**Provided entries:**
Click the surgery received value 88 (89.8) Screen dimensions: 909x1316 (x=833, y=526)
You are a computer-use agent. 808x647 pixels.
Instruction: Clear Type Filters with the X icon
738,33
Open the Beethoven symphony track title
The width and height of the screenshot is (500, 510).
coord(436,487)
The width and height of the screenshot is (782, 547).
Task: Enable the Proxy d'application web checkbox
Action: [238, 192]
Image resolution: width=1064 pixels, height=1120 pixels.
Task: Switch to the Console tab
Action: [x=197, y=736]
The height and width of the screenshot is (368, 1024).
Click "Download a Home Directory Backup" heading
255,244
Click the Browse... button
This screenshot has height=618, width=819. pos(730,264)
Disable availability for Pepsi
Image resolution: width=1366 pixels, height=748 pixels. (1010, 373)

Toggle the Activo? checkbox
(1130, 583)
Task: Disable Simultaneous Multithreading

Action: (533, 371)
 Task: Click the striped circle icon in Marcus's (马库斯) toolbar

**Given task:**
Reproduce the records above word for word, starting at the line that contains "Open the Beethoven symphony track title" and continuing through the final line of the records, with both ends included.

**Solution to the exercise:**
Open the Beethoven symphony track title
The width and height of the screenshot is (500, 510).
coord(436,487)
The width and height of the screenshot is (782, 547).
Task: Enable the Proxy d'application web checkbox
Action: [238, 192]
Image resolution: width=1064 pixels, height=1120 pixels.
Task: Switch to the Console tab
Action: [x=197, y=736]
The height and width of the screenshot is (368, 1024).
Click "Download a Home Directory Backup" heading
255,244
Click the Browse... button
This screenshot has height=618, width=819. pos(730,264)
Disable availability for Pepsi
Image resolution: width=1366 pixels, height=748 pixels. (1010, 373)

Toggle the Activo? checkbox
(1130, 583)
Task: Disable Simultaneous Multithreading

Action: (533, 371)
 Task: Click the striped circle icon in Marcus's (马库斯) toolbar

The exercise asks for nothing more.